■ Collected data entries
-*-

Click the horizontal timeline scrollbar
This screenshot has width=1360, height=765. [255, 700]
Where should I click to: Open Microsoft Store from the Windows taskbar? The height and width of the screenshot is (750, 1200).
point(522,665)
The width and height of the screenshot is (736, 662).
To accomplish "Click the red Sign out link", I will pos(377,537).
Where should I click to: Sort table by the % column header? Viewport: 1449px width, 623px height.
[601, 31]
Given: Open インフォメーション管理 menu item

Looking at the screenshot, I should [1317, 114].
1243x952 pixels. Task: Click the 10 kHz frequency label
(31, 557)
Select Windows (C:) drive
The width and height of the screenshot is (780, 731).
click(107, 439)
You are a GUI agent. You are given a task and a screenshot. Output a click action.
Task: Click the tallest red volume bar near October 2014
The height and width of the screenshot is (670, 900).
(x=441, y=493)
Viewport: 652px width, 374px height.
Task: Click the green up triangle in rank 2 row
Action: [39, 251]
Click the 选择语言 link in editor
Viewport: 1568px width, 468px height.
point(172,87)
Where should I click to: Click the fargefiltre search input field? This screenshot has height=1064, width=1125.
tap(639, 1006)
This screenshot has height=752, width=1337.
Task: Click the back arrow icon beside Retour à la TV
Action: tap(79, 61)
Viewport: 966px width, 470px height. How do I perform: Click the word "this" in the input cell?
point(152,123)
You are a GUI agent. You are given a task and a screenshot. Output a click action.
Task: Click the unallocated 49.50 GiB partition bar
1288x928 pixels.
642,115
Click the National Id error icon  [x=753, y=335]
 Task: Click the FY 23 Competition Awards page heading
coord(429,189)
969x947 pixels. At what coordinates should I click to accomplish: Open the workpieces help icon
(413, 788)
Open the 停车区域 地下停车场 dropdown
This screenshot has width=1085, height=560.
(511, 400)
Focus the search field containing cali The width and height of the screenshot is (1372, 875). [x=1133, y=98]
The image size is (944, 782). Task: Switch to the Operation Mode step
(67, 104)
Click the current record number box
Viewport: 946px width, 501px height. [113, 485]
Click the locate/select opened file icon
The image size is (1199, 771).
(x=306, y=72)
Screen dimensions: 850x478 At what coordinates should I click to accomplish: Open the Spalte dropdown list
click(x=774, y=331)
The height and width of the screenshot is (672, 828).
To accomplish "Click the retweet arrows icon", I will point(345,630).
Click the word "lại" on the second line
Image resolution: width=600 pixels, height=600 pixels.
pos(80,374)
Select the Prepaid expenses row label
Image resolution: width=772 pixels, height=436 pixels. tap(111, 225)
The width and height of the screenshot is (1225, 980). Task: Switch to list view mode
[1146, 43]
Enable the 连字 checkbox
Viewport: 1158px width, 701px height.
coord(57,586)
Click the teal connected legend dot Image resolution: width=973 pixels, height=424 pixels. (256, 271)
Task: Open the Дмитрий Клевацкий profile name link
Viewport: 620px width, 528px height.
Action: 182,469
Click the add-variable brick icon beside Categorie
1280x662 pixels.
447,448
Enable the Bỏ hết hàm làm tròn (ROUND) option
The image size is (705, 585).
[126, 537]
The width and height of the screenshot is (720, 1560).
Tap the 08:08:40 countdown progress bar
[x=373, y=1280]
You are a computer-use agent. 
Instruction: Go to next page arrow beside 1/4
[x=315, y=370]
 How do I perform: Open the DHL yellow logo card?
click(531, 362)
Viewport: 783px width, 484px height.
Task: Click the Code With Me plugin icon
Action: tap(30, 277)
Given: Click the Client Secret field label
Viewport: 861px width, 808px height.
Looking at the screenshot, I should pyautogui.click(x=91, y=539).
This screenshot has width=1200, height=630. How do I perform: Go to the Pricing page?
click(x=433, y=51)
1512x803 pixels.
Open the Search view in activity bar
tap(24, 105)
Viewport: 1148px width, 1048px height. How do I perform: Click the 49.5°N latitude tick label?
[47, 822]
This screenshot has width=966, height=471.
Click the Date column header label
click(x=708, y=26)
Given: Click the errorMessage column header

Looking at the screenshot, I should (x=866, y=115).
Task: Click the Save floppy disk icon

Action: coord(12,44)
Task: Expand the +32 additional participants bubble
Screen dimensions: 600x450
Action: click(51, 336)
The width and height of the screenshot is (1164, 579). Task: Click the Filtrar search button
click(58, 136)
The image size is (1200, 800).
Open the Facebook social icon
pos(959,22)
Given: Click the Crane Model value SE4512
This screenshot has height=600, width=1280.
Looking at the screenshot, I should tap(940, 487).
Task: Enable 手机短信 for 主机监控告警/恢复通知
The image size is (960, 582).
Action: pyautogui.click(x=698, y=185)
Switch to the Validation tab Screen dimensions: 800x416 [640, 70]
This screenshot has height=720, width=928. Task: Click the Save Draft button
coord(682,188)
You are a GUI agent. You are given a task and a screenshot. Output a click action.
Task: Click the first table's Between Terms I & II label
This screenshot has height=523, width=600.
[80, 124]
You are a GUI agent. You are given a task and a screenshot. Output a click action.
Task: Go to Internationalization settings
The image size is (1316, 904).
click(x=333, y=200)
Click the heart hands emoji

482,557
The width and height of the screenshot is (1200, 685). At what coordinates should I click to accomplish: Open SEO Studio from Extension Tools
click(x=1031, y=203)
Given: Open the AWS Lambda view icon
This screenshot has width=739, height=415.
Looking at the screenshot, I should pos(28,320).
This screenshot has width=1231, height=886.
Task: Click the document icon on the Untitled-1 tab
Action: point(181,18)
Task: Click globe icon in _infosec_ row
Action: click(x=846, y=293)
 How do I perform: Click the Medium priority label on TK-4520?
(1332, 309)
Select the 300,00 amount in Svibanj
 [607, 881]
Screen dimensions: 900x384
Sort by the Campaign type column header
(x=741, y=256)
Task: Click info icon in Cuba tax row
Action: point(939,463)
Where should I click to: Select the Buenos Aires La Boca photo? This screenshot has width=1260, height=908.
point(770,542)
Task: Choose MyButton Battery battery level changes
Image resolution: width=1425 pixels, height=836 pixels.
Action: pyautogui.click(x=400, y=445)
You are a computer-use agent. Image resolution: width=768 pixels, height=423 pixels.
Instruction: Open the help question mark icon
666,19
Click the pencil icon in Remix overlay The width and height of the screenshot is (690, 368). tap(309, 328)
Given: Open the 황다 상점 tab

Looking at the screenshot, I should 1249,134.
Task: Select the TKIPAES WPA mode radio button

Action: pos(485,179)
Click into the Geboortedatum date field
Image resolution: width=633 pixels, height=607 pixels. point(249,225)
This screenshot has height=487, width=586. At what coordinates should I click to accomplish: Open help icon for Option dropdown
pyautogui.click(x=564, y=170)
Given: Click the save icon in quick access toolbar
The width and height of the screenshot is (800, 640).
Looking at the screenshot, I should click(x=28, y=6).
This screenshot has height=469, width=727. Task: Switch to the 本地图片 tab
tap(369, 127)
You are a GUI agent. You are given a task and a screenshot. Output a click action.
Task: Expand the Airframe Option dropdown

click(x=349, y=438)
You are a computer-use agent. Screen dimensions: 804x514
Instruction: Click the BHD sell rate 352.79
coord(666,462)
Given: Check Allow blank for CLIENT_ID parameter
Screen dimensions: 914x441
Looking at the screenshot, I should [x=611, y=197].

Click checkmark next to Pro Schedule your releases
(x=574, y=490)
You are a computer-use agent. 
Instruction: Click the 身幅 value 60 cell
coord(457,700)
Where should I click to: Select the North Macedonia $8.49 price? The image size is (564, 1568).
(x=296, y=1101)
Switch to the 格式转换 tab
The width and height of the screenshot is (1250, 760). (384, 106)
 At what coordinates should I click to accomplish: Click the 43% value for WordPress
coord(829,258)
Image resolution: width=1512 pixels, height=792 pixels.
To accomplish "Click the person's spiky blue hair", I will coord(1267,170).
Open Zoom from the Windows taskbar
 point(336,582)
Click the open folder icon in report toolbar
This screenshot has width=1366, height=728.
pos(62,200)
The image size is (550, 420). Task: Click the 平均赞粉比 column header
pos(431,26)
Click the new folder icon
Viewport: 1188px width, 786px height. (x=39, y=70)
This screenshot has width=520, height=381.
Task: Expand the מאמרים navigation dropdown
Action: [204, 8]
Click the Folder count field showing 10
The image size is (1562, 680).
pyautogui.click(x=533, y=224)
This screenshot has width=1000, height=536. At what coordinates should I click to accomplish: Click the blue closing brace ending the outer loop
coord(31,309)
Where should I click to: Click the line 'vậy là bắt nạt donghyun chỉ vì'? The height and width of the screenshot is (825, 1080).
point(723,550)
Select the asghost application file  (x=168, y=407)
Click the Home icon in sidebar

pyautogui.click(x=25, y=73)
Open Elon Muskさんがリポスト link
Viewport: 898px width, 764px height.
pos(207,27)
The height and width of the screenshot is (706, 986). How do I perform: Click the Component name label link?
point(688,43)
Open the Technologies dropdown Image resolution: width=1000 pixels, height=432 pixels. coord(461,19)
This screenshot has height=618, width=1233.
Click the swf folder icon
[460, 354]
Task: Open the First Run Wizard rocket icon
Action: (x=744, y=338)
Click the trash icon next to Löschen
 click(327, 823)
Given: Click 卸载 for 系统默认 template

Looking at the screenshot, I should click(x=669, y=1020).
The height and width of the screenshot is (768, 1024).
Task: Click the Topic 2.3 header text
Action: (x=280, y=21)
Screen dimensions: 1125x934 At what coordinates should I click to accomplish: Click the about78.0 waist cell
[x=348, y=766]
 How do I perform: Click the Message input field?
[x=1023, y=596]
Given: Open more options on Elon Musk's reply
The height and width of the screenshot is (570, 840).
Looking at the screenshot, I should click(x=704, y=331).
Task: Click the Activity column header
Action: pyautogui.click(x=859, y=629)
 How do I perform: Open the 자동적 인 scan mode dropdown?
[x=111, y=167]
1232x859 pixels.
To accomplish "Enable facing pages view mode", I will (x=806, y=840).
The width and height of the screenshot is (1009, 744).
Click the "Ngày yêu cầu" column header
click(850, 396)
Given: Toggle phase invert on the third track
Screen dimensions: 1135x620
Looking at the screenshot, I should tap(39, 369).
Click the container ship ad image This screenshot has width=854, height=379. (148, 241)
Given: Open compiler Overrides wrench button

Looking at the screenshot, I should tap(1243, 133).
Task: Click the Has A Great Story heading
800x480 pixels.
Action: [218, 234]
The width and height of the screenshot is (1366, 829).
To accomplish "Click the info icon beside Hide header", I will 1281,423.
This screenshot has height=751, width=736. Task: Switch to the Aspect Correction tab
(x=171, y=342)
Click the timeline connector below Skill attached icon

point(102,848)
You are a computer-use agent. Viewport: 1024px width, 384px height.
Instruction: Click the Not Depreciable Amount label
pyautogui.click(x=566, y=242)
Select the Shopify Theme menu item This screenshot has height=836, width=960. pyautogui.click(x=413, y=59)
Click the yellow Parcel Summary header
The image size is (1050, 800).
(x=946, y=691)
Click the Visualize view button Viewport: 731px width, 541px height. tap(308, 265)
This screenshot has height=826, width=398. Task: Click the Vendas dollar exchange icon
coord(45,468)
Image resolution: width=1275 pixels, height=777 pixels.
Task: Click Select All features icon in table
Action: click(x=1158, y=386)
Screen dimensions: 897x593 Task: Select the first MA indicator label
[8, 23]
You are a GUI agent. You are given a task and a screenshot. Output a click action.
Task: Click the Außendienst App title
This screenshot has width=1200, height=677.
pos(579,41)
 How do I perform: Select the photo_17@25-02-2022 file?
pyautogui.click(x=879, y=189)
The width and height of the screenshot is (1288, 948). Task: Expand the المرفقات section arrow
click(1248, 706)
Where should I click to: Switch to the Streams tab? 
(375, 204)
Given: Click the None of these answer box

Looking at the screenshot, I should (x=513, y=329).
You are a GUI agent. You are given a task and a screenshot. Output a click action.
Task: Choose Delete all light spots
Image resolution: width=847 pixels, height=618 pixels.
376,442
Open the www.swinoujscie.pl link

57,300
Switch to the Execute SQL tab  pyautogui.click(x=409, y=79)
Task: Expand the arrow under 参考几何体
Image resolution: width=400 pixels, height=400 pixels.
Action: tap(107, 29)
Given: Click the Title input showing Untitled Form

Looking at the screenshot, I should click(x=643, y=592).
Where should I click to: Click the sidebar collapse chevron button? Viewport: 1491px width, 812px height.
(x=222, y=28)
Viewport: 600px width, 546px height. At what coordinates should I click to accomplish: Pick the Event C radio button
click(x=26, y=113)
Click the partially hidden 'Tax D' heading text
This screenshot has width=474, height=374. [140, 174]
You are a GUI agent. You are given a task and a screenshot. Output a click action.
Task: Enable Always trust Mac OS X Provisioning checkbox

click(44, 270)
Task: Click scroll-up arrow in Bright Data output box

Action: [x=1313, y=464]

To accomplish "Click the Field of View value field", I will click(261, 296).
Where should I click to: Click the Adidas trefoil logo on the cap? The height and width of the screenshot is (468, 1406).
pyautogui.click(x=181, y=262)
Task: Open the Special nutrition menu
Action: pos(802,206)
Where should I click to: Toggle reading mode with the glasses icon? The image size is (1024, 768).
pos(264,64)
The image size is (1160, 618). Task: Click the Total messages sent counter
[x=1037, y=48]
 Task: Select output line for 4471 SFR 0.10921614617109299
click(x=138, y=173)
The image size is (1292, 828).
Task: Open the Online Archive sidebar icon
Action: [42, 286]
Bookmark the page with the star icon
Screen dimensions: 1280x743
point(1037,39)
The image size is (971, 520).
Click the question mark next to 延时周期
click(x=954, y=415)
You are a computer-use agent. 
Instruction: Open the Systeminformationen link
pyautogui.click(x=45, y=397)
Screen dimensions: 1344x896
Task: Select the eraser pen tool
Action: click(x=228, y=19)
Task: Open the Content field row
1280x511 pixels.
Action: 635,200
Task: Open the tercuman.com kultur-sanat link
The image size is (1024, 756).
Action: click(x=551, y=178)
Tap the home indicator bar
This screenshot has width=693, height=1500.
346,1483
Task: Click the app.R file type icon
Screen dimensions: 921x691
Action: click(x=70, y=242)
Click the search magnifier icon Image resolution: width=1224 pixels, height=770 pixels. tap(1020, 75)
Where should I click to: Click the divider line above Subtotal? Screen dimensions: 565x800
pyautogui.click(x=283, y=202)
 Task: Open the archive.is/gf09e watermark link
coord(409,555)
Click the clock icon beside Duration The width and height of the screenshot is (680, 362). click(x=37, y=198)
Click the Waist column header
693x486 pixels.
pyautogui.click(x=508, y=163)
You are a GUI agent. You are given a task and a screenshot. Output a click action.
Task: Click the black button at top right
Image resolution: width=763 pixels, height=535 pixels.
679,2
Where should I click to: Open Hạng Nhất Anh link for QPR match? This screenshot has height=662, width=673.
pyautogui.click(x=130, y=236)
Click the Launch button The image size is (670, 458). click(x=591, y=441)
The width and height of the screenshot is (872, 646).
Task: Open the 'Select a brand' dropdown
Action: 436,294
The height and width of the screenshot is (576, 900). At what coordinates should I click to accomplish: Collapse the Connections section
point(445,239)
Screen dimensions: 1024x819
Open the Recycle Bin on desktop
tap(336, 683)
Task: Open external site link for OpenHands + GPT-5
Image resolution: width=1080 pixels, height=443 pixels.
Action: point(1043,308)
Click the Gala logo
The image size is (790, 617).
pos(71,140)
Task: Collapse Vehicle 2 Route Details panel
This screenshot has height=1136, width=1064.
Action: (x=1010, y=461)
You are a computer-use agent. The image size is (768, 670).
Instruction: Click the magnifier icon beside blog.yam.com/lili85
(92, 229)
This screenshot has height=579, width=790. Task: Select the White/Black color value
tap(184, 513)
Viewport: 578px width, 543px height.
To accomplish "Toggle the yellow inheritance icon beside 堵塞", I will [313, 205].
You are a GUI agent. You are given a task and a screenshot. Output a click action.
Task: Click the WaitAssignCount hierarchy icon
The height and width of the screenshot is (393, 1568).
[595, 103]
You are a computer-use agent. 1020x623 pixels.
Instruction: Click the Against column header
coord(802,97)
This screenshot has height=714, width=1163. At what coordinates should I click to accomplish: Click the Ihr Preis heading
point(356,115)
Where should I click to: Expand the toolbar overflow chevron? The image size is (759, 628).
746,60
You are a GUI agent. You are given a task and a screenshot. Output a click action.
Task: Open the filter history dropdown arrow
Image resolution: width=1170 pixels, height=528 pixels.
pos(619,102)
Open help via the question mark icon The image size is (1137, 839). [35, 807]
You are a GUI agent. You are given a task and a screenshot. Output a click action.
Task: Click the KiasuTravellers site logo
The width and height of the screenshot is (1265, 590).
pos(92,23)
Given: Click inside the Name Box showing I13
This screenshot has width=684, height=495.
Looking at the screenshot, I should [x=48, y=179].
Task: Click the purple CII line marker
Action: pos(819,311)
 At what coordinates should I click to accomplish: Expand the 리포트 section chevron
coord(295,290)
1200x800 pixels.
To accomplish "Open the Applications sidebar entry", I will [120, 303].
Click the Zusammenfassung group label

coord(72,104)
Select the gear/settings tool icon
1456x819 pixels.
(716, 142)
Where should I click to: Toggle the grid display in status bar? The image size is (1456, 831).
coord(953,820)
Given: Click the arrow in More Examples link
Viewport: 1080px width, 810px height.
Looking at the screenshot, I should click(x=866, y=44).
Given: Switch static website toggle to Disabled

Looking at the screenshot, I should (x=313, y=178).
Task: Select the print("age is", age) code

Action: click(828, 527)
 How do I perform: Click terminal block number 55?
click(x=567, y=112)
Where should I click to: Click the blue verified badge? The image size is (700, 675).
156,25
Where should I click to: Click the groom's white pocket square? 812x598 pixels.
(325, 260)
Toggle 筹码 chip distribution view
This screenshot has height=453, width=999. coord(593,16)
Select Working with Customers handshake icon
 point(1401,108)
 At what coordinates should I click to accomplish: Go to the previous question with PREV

-*-

Using the data above, extract exactly the lines from the one that holds "Open the Facebook social icon" to the one that holds "Switch to the Validation", both ends included, and no others.

■ Answer box
Open the Facebook social icon
pos(959,22)
Given: Click the Crane Model value SE4512
This screenshot has height=600, width=1280.
Looking at the screenshot, I should tap(940, 487).
Task: Enable 手机短信 for 主机监控告警/恢复通知
The image size is (960, 582).
Action: pyautogui.click(x=698, y=185)
Switch to the Validation tab Screen dimensions: 800x416 [640, 70]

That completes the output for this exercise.